• OBJETIVO DECLARADO A: Según el texto sobre la sal de la tierra, ¿por medio de qué somos sal de la tierra?
• OBJETIVO DECLARADO B: Prolongue el texto sobre la sal de la tierra a partir de su última oración.

• EXTRACTO DEL TEXTO:
▬▬▬▬▬▬
Muy útil sería extenderse sobre el enigma de una sal que se vuelve sosa; estamos aquí en pleno proverbio, y todo el mundo entiende lo que esto significa aplicado a seres humanos que deben actuar como responsables. El problema es más profundo y nos afecta a todos. Somos sal de la tierra por el bautismo. Debemos seguir siéndolo y desarrollar la fuerza de acometida depositada en nosotros y el dinamismo difusivo que tenemos en principio. La gravedad del ejemplo puesto por Cristo se mantiene íntegra, y nos preguntamos todos sobre la "sal" de cada cristiano en la Iglesia. ¿Son los cristianos unos meros practicantes, o son también "sal"? Y, si no son ya sal, ¿en qué queda su significado? Este es el problema, y sólo a Dios corresponde la respuesta. No tenemos derecho a juzgar a los demás, pero lo que sí debemos hacer es examinarnos a nosotros mismos y decidir lo que debemos hacer...
▬▬▬▬▬▬
(Filas del conjunto de datos)
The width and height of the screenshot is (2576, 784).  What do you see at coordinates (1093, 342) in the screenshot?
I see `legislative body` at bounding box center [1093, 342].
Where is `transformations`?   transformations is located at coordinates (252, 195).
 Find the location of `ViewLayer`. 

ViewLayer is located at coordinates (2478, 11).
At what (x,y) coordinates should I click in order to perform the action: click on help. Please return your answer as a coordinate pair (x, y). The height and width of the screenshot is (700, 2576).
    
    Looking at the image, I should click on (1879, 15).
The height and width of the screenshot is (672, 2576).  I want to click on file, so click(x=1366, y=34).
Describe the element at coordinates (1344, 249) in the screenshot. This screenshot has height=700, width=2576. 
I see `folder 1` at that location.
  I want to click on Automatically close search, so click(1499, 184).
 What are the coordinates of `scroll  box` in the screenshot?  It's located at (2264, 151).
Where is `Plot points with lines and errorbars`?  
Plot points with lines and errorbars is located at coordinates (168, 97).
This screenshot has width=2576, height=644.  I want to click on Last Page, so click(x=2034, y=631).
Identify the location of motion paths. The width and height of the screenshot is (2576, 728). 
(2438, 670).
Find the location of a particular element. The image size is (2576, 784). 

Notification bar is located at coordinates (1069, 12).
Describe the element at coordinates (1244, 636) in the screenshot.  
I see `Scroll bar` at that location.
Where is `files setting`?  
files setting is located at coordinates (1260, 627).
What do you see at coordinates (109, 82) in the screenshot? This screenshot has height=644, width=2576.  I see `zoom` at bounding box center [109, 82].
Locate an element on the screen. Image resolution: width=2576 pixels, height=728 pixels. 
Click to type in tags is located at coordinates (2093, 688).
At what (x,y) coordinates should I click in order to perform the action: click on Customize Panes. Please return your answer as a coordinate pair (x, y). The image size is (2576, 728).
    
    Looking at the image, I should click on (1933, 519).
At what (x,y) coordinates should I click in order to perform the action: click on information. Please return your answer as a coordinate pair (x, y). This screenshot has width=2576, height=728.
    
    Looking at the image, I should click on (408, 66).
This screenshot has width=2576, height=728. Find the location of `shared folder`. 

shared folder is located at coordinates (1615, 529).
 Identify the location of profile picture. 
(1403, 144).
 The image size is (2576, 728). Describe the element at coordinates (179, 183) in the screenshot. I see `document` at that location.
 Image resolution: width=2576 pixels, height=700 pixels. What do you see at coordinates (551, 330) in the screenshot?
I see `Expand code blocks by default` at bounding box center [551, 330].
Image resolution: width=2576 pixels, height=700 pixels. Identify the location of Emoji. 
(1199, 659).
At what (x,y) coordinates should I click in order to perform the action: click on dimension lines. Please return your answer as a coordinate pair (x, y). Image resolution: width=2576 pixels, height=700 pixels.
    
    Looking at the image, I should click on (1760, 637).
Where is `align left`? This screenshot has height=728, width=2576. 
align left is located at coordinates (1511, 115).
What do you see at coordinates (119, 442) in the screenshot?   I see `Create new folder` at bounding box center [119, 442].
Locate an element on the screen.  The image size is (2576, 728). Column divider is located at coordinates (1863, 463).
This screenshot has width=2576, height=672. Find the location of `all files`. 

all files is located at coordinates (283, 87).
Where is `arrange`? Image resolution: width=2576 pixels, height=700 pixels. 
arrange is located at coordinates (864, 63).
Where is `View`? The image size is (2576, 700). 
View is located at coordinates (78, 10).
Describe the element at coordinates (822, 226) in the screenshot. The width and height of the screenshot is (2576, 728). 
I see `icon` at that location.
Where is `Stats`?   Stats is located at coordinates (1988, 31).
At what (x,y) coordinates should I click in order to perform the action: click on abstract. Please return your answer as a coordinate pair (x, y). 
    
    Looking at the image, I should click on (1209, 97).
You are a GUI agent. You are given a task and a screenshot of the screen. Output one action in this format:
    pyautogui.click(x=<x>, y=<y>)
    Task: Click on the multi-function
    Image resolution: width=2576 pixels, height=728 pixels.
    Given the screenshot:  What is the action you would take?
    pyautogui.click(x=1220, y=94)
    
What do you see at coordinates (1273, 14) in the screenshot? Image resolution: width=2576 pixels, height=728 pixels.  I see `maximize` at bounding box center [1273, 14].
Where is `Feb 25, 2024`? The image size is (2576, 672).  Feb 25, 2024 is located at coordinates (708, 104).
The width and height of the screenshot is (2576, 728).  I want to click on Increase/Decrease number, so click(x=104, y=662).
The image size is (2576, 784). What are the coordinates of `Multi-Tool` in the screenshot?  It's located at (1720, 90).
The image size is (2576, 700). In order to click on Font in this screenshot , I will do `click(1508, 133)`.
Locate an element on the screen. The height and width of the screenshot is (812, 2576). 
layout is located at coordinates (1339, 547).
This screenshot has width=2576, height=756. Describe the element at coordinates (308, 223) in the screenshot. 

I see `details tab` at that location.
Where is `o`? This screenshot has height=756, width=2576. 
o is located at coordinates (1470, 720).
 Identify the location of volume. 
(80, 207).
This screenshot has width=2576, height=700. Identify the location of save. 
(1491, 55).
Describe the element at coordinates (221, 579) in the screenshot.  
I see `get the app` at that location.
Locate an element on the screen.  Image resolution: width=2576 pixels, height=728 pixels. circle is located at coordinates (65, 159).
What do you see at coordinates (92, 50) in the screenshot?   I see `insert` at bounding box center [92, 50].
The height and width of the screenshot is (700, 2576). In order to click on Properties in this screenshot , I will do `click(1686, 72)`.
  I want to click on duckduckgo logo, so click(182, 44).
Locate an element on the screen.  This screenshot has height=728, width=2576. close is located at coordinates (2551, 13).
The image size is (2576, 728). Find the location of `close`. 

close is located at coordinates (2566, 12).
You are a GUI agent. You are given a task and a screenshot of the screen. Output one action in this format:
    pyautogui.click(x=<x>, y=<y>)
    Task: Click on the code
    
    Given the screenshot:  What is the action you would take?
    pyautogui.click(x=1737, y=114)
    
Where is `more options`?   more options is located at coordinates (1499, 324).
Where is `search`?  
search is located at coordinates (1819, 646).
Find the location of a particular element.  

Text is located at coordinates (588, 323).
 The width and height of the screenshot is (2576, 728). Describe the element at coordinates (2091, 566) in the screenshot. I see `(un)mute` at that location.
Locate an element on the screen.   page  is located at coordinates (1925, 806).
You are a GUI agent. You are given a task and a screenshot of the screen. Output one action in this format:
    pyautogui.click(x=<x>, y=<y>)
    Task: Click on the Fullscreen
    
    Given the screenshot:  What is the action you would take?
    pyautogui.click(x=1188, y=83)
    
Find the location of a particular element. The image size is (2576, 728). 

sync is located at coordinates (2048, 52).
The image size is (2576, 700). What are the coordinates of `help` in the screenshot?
▬▬▬▬▬▬
• RESPUESTA ESCRITA A: Por el bautismo.

• RESPUESTA ESCRITA B:
"Luz del mundo" somos también. Si Cristo llama así a sus discípulos, ordenándoles que tengan la actitud que corresponde a ese estado luminoso e iluminador, también a nosotros nos señala como luz del mundo. San Mateo se expresa de forma contrastante: "Vosotros sois la luz del mundo", como si quisiera significar claramente que esta dignidad ha pasado ahora de los judíos (Is 42, 6; 49, 6; 60, 3) a sus discípulos y al nuevo pueblo. Por lo tanto, los cristianos han de anunciar al Mesías que vino y salvó al mundo. Esto han de predicar y en esto son luz en medio de las tinieblas. Su cualidad les impone constantemente unas obligaciones: no tienen derecho a sustraerse a su función: no deben dejar que la sal se vuelva sosa, ni meter la luz debajo del celemín. Así, si el cristiano puede mostrarse legítimamente orgulloso de estar asociado al mensaje de Cristo, y si su actividad inspirada por el Espíritu se dirige al mundo entero, sin embargo no debe dar su propia luz sino anunciar la de Cristo, que vino a iluminar a todo hombre. La conducta de los cristianos deberá suscitar en todos la alabanza al Padre por lo que ha hecho. Las maravillas de Dios son el punto de partida de la alabanza; el cristiano ha de ser una de esas maravillas que provoque el grito de admiración y de alabanza. Dar gloria supone la aceptación, que es señal de la conversión. Así está llamado el cristiano a provocar la salvación del mundo, con la luz que difunde.

-Brillará tu luz en las tinieblas (Is 58, 7-10)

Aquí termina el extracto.